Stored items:
* * * * * * *
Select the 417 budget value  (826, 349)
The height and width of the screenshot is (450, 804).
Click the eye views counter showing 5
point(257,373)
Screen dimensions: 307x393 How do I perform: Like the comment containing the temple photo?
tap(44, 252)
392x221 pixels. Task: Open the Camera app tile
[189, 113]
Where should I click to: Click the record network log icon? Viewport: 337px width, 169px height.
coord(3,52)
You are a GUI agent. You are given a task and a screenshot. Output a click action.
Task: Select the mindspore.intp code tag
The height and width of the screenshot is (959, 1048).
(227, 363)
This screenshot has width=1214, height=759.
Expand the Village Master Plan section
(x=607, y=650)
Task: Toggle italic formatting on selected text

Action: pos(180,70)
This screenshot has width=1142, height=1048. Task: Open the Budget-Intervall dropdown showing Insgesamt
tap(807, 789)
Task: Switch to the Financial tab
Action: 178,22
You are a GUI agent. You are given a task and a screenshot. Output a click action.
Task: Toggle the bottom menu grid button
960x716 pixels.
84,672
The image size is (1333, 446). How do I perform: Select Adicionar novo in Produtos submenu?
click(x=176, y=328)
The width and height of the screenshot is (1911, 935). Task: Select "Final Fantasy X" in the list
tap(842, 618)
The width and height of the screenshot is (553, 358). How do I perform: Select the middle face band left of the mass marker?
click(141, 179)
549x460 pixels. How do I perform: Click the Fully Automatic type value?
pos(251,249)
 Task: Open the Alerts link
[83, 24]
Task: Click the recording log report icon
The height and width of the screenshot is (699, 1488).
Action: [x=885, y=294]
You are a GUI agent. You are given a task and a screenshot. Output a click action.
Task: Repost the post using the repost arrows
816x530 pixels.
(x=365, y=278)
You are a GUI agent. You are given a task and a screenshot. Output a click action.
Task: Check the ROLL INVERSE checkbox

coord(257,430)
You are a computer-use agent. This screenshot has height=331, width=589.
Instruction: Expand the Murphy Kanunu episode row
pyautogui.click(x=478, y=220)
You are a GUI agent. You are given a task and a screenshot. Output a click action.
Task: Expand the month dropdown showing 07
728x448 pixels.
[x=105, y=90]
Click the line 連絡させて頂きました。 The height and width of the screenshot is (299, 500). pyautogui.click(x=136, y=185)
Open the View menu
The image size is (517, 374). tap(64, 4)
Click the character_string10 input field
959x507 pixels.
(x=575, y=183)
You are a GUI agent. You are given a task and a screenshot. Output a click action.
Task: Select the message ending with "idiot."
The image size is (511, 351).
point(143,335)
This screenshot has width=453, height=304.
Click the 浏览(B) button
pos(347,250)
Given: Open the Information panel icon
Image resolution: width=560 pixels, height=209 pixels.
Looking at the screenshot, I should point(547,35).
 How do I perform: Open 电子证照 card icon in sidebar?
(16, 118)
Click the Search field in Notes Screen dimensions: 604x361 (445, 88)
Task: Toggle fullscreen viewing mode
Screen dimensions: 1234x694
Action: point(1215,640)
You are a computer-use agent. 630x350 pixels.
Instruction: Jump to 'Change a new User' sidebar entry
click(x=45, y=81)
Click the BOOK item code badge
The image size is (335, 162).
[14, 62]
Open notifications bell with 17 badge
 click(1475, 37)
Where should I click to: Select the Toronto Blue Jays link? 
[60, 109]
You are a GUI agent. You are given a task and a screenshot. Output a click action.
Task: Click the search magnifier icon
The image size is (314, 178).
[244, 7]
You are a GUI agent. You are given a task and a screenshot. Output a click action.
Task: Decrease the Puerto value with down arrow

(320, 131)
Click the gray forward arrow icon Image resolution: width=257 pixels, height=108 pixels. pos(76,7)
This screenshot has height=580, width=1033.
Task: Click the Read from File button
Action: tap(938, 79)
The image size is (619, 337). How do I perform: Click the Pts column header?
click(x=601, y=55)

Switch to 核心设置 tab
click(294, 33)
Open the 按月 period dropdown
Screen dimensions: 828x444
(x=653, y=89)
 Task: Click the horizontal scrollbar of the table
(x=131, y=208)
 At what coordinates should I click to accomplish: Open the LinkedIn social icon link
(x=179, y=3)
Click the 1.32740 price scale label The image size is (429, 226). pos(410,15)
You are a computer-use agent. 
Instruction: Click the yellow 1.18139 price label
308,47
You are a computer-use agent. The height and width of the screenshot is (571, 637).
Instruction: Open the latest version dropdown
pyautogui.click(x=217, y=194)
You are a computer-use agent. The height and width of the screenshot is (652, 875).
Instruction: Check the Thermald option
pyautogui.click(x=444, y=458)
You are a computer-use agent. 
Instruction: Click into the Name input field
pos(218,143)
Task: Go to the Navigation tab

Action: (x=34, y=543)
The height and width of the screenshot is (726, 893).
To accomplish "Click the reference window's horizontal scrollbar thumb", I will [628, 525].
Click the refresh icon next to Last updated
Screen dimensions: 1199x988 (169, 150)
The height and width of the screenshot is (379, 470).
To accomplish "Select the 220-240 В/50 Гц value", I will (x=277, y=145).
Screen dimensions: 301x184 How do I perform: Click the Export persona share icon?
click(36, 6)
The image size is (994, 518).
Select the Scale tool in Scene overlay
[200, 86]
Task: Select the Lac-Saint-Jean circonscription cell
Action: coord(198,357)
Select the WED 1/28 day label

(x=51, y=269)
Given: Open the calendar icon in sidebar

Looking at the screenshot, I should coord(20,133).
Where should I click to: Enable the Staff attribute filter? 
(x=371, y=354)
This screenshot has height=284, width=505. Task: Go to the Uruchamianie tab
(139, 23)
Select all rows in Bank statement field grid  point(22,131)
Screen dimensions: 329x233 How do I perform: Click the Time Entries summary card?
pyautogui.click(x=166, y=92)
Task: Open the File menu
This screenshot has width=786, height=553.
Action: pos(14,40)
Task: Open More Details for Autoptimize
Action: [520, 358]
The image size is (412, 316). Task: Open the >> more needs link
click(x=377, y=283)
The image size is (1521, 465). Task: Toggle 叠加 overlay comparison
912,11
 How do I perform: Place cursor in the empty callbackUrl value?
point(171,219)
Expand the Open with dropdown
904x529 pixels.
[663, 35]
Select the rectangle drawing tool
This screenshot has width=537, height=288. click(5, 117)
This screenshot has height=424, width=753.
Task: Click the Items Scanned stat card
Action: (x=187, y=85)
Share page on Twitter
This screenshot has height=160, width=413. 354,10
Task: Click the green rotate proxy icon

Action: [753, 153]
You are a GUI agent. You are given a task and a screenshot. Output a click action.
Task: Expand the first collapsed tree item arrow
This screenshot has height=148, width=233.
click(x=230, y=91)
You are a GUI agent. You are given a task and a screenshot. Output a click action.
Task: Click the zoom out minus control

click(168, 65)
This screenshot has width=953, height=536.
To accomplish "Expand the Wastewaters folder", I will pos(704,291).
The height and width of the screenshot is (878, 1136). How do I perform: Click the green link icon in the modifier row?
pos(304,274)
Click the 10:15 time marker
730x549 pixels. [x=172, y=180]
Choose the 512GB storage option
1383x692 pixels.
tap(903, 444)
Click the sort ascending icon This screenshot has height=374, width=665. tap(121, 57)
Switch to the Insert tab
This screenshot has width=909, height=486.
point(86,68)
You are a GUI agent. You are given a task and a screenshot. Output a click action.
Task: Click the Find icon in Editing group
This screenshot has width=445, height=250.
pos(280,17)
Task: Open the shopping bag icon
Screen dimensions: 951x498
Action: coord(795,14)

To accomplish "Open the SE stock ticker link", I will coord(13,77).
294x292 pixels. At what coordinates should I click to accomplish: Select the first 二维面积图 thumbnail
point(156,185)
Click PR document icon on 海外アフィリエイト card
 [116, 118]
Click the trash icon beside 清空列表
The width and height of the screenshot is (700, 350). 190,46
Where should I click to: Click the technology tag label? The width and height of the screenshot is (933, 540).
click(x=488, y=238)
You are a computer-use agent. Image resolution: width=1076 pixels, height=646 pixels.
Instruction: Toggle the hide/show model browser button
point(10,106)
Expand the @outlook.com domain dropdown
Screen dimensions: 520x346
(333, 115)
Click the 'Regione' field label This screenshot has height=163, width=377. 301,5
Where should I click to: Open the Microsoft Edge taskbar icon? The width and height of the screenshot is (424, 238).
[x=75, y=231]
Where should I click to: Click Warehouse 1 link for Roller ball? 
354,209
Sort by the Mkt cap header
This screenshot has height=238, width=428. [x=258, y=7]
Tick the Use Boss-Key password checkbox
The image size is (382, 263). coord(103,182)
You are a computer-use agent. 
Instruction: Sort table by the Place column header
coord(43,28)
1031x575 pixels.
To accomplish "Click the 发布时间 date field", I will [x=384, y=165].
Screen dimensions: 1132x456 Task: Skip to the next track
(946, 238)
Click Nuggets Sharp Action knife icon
* * * * * * *
**Try it**
The answer should consist of all lines from the records above that hold the word "grid".

**Solution**
Task: Toggle the bottom menu grid button
Select all rows in Bank statement field grid  point(22,131)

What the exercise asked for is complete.